--- QUESTIONS ON THE MATERIAL ---
1. List every company named in the news article about the Boston City Council's medical marijuana dispensary votes.
2. Render this sentence from the news article about the Boston City Council's medical marijuana dispensary votes into Spanish: "Ciommo favors another medical marijuana group for Allston, an out-of-state company named Mayflower Medicinals."
3. Give a continuation of the news article about the Boston City Council's medical marijuana dispensary votes, starting after its final sentence.

--- STUDY TEXT ---
►

No City Council support for Allston marijuana dispensary
Following the lead of Allston-Brighton’s district councilor, Mark Ciommo, the Boston City Council opted to not endorse a locally run company’s bid to open a medical marijuana dispensary in the Allston neighborhood.
The voice vote — which appeared to be unanimous — came Wednesday at the weekly City Council meeting, two days after Ciommo held a contentious public hearing with the local company, Compassionate Organics. Ciommo favors another medical marijuana group for Allston, an out-of-state company named Mayflower Medicinals.
At Wednesday’s council meeting, legislators did approve a letter of non-opposition for a different medical marijuana dispensary in a vacant space near McClellan Highway in East Boston. With the support of the council, Happy Valley Ventures can forge ahead to other state-mandated hurdles, which include obtaining a registration certificate from the Department of Public Health and paying a $50,000 fee.
Before the vote on the Allston dispensary, Ciommo urged his fellow councilors to not support the bid from Compassionate Organics because of outstanding zoning complications, a lack of experience from executives, and misrepresentations of support that were once listed in their proposal.

◄

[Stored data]
►

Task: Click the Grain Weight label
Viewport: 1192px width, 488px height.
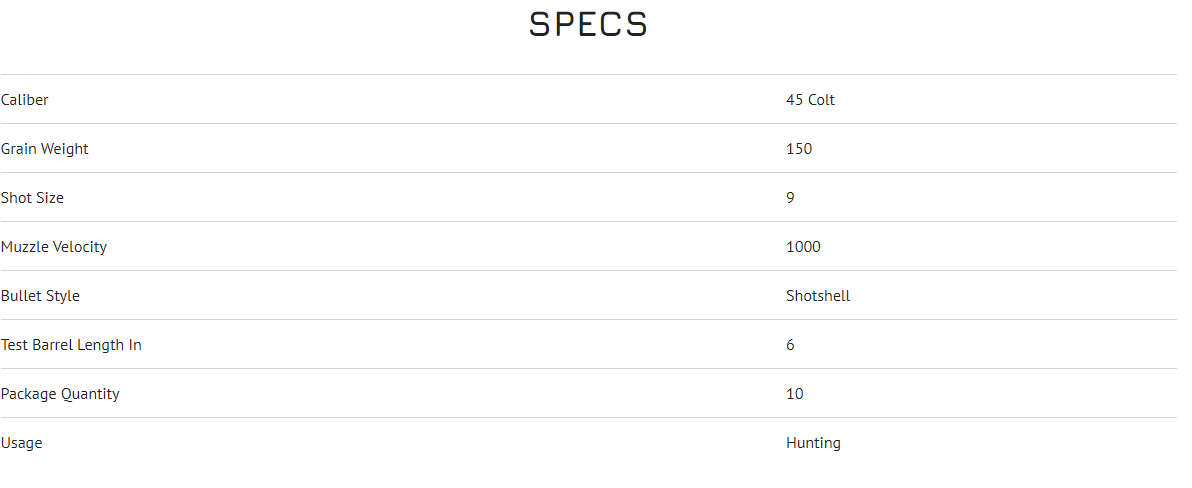Action: (x=45, y=149)
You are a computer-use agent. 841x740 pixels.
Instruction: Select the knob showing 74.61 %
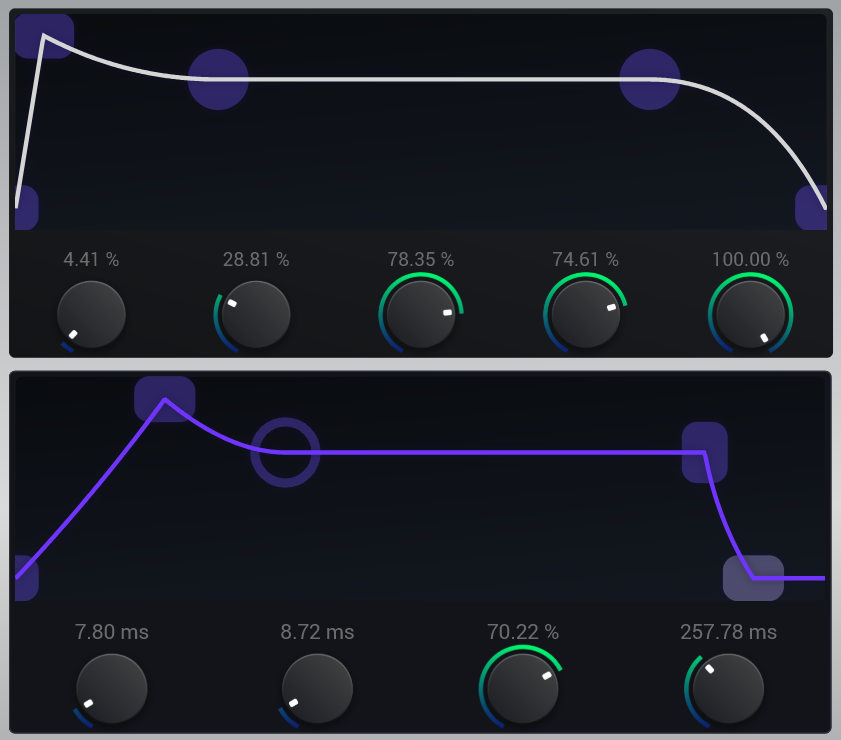[x=585, y=314]
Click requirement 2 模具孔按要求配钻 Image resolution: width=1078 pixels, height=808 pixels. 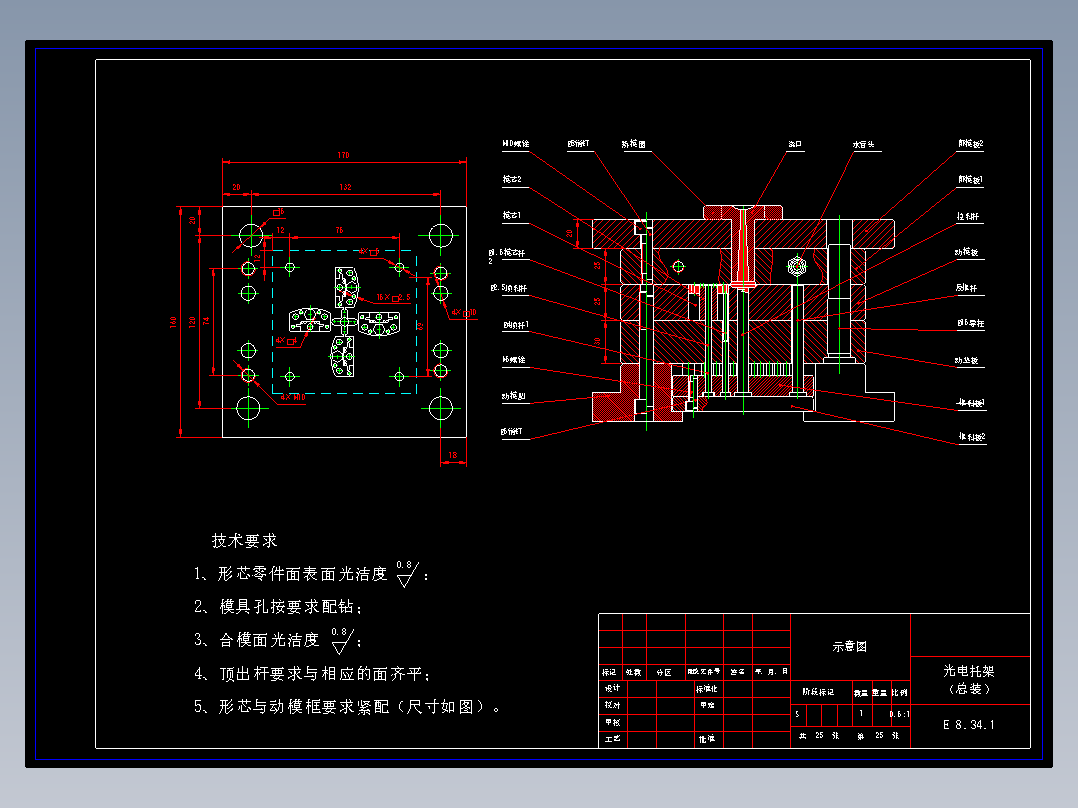[x=278, y=607]
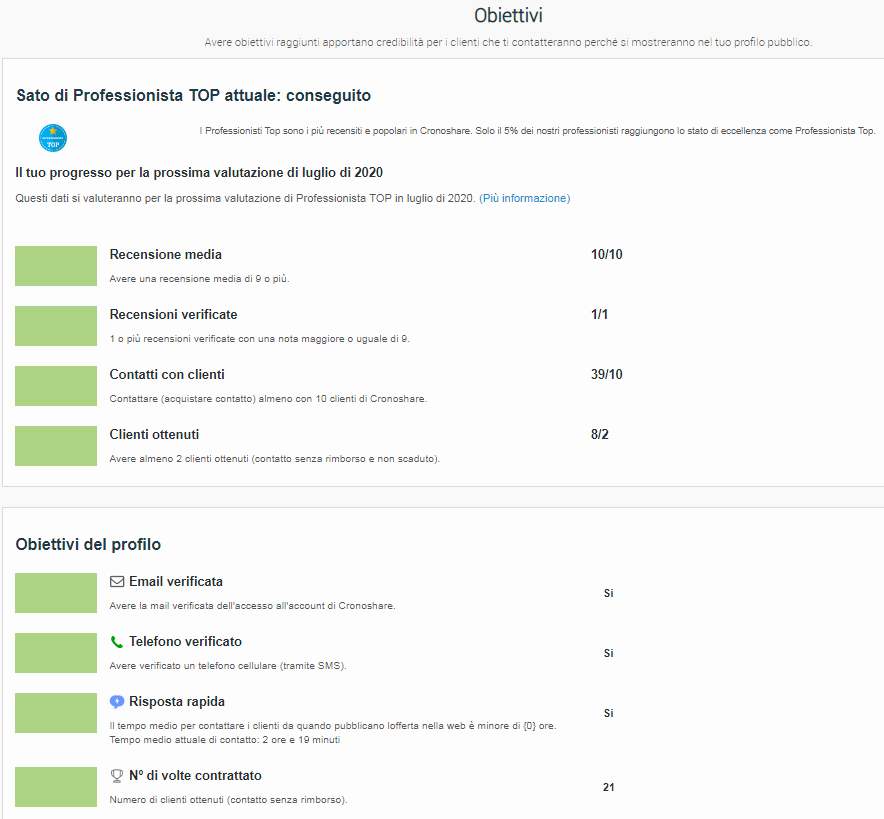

◄

--- WRITTEN ANSWERS ---
1. Compassionate Organics, Mayflower Medicinals, Happy Valley Ventures

2. Ciommo prefiere otro grupo de marihuana medicinal para Allston, una empresa de fuera del estado llamada Mayflower Medicinals.

3.
“Being a locally run business is not the same as being a well-run business,” Ciommo said during the council meeting. “In good faith, I cannot vote to offer a letter of non-opposition to Compassionate Organics while serving the best interests of the community that I have been elected to represent.”
The vote is a crushing blow for Compassionate Organics and business owner Geoffrey Reilinger, the company’s founder and chief executive. Reilinger has sparred with Ciommo on the issue for nearly four years and has accused the councilor of being unduly influenced by Mayflower Medicinals lobbyists.
Frank Perullo, a lobbyist for Mayflower Medicinals, is Ciommo’s close friend and political consultant. Though the company is run by out-of-state executives, it maintains a State Street address.
“It’s unfortunate and disappointing,” Reilinger said of the council’s decision to not support Compassionate Organics.
Yet given the tone of this week’s public hearing, the council's decision was not surprising.
At that meeting earlier this week, Reilinger faced steep criticism from councilors as he tried to give his final pitch on why they should support Compassionate Organics’ bid to bring “a safe and professional” dispensary to the neighborhood.
After the meeting, in which Ciommo in particular grilled the executive, Compassionate Organics hand-delivered a set of letters to city councilors as a last-ditch effort to gain support.
“We have been a local group from day one and we understand the local issues and concerns,” the letter said. “We will continue to operate as a responsible and committed member of the Allston community. We urge you to consider all of the facts and the support of the community of Allston.”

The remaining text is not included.